Wenn ich als Zahnärztin in Schulen zur Prophylaxe aufkläre, wissen die Kinder häufig längst Bescheid. Wer dabei mal besser aufpassen sollte? Die Lehrer.
Sonntagnachmittag, 15 Uhr. Ich sitze am Schreibtisch und soll Unterricht vorbereiten. Ja, richtig gelesen: Ich verwende meine Freizeit darauf, für 134 Grundschüler sechs Stunden Programm rund um das Thema Zähne vorzubereiten. Die vier Säulen der Prophylaxe – Zähneputzen, gesunde Ernährung, Zahnarztbesuch und Fluoridierung – sollen jedes Schuljahr erörtert werden. Ich gebe mir größte Mühe, genau zu dokumentieren, welche Klasse welche Lernmittel von mir schon bekommen hat, denke mir immer neue überraschende Elemente aus und versuche, den Kindern eine Show zu bieten, die sie so schnell nicht vergessen werden.

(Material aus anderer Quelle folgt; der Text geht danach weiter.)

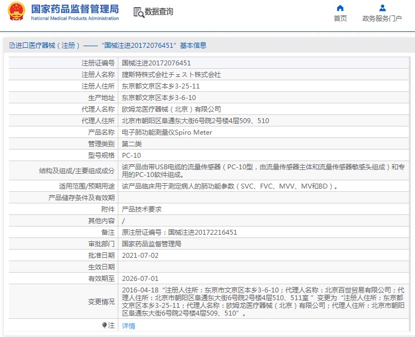Image resolution: width=415 pixels, height=337 pixels.
Task: Click the 数据查询 magnifier document icon
Action: pyautogui.click(x=139, y=12)
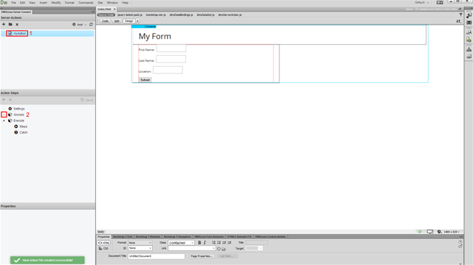
Task: Switch to CSS properties mode
Action: click(103, 248)
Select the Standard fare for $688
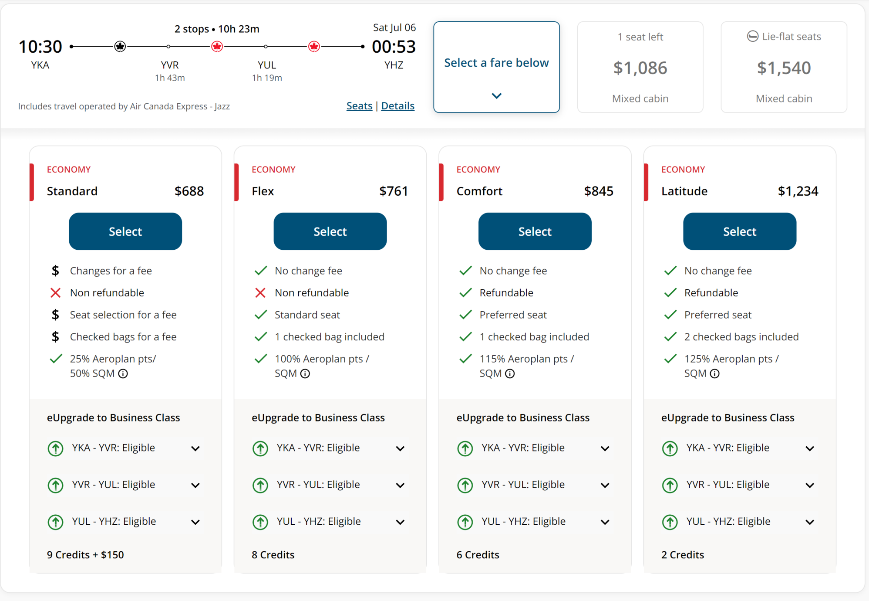 pos(125,231)
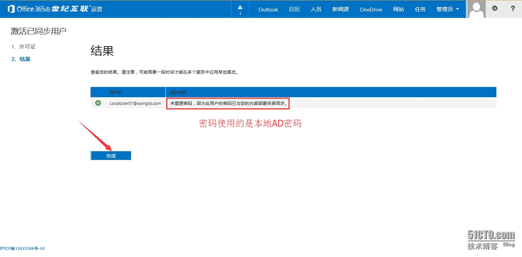Click the 用户名 column header

point(115,93)
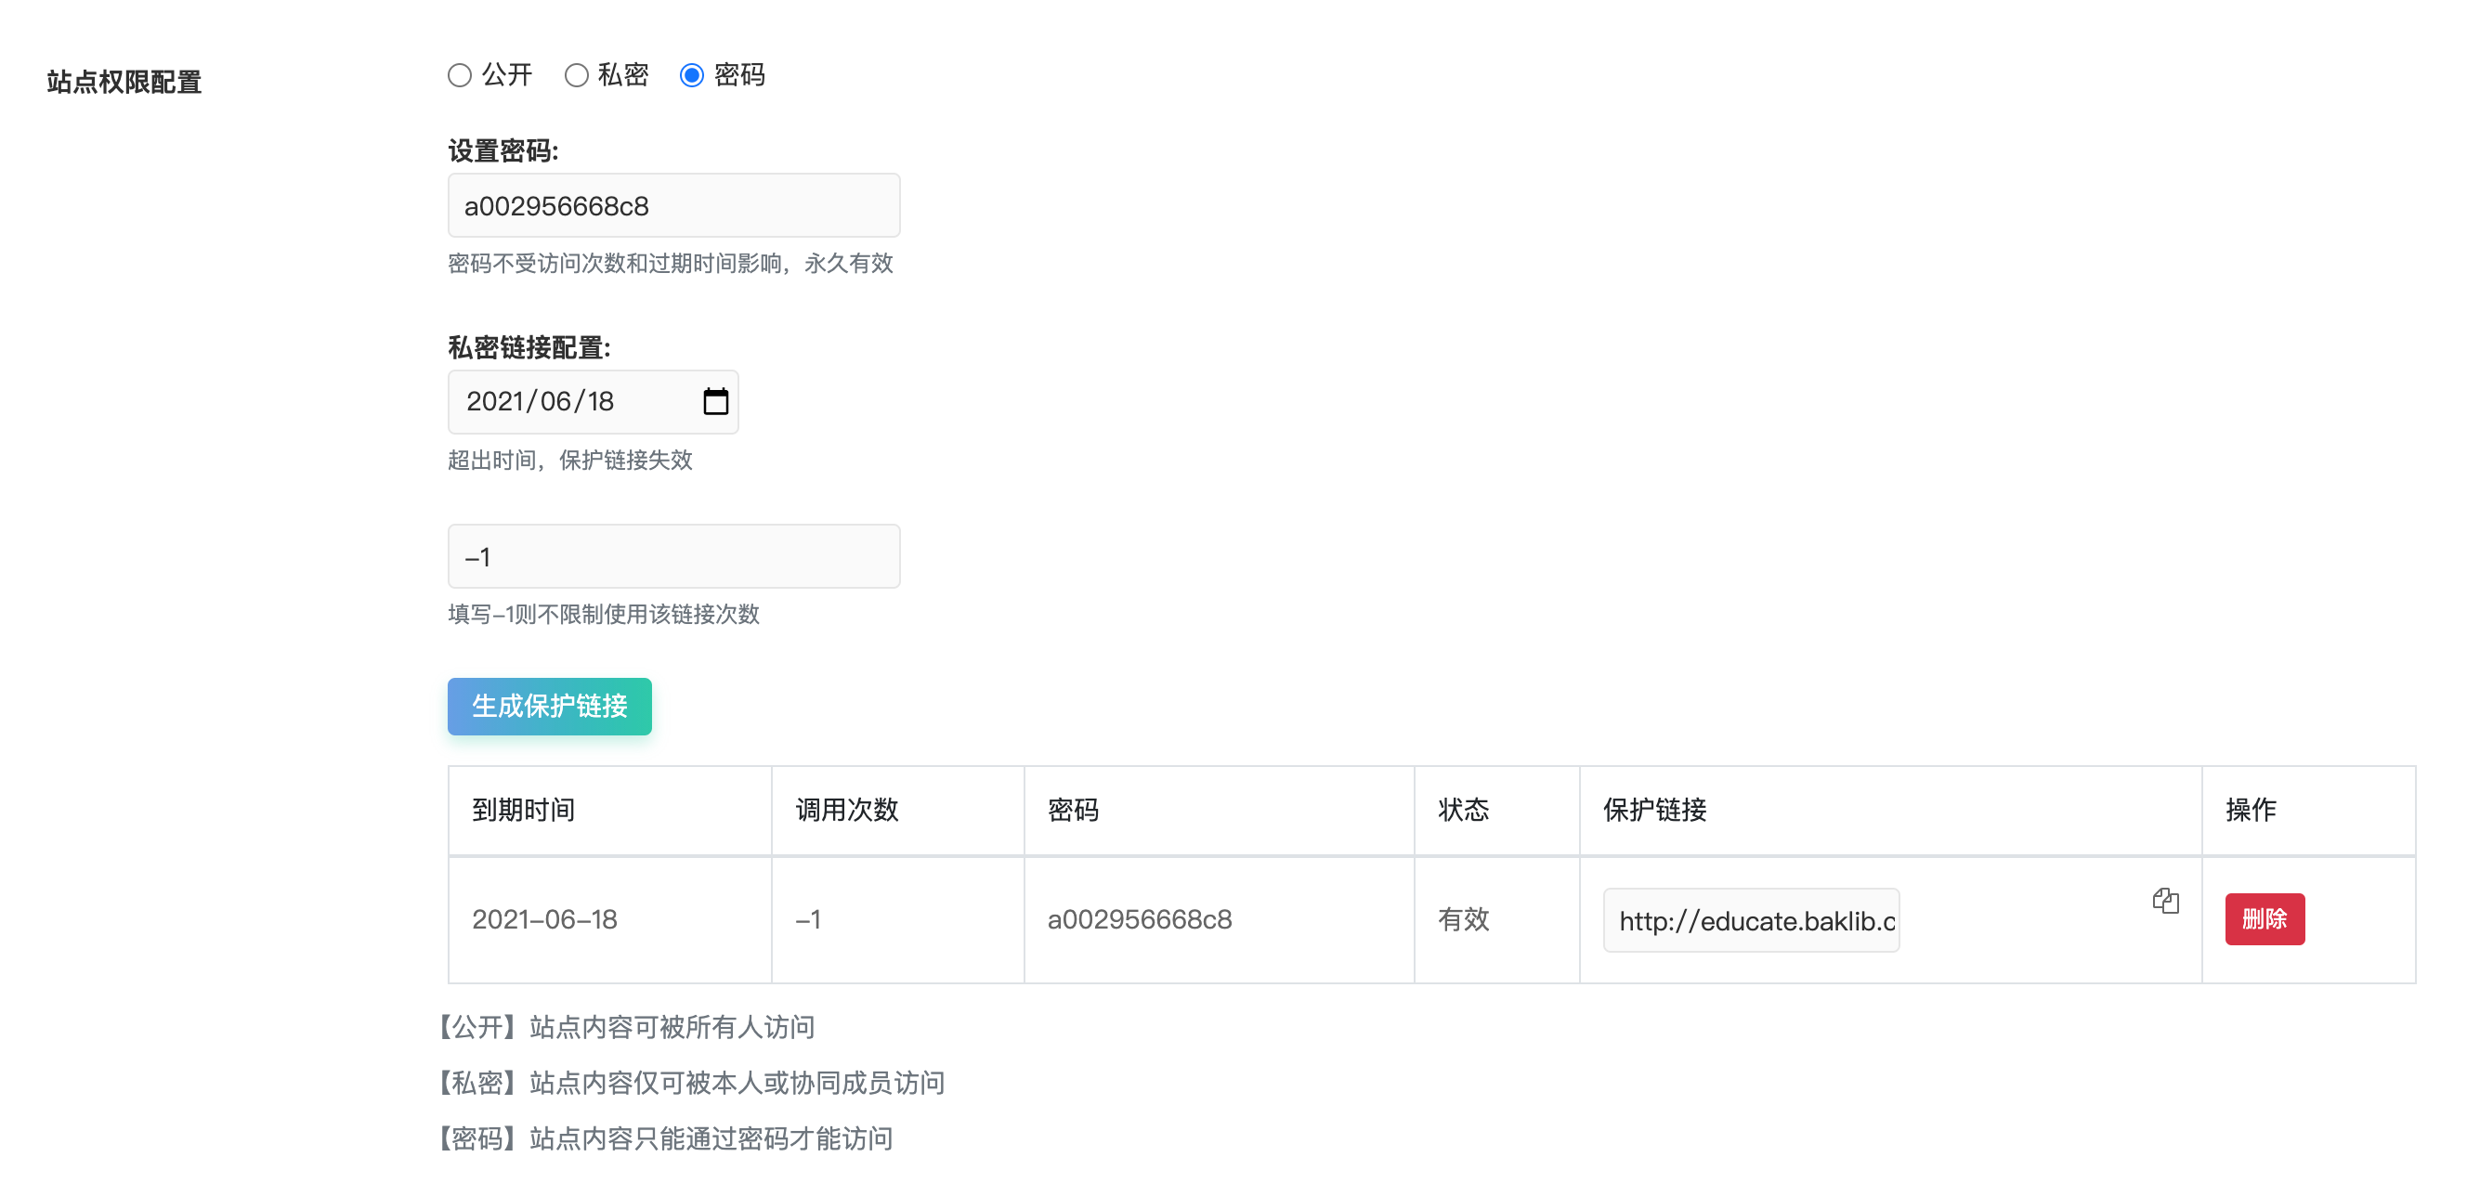Click the 状态 column header
The width and height of the screenshot is (2480, 1196).
[1462, 809]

Ob ich da aufgeregt bin? Ja, sehr. Was mir hilft? Ein Kuscheltier, das ich als Erwachsene in aller Öffentlichkeit mit mir rumtragen darf. Denn ich nehme einen Zahnputzlöwen mit: rote Mähne, flauschiges Fell und ein vollbezahntes Gebiss, das glatt als Frasaco-Modell durchgehen könnte (alle Zahnis da draußen werden jetzt sicher schmunzeln).
Aber warum bin ich nervös? Nicht wegen der Kinder. Die sind superlieb und denen gefällt alles, was man als Showeinlage bietet. Sie sind mucksmäuschenstill, wenn es in der Reisetasche raschelt und der Löwe verängstigt ins Klassenzimmer lugt. Sie machen in einer Synchronität beim Zahnseidenyoga mit, von der Sportlehrer nur träumen können. Und sie sind wissbegierig, sie hinterfragen, wie künstliche Zähne im Mund überhaupt halten können. Sie wollen wissen, warum manche Tiere ganz andere Zähne haben als Menschen. Und ja, sie verbessern einen sogar, wenn man erklären will, dass Cola eigentlich nicht gut ist. Doch, bei Kreislaufproblemen oder Magen-Darm-Beschwerden. Pfiffige kleine Köpfe sind das. Die kann man nicht für doof verkaufen.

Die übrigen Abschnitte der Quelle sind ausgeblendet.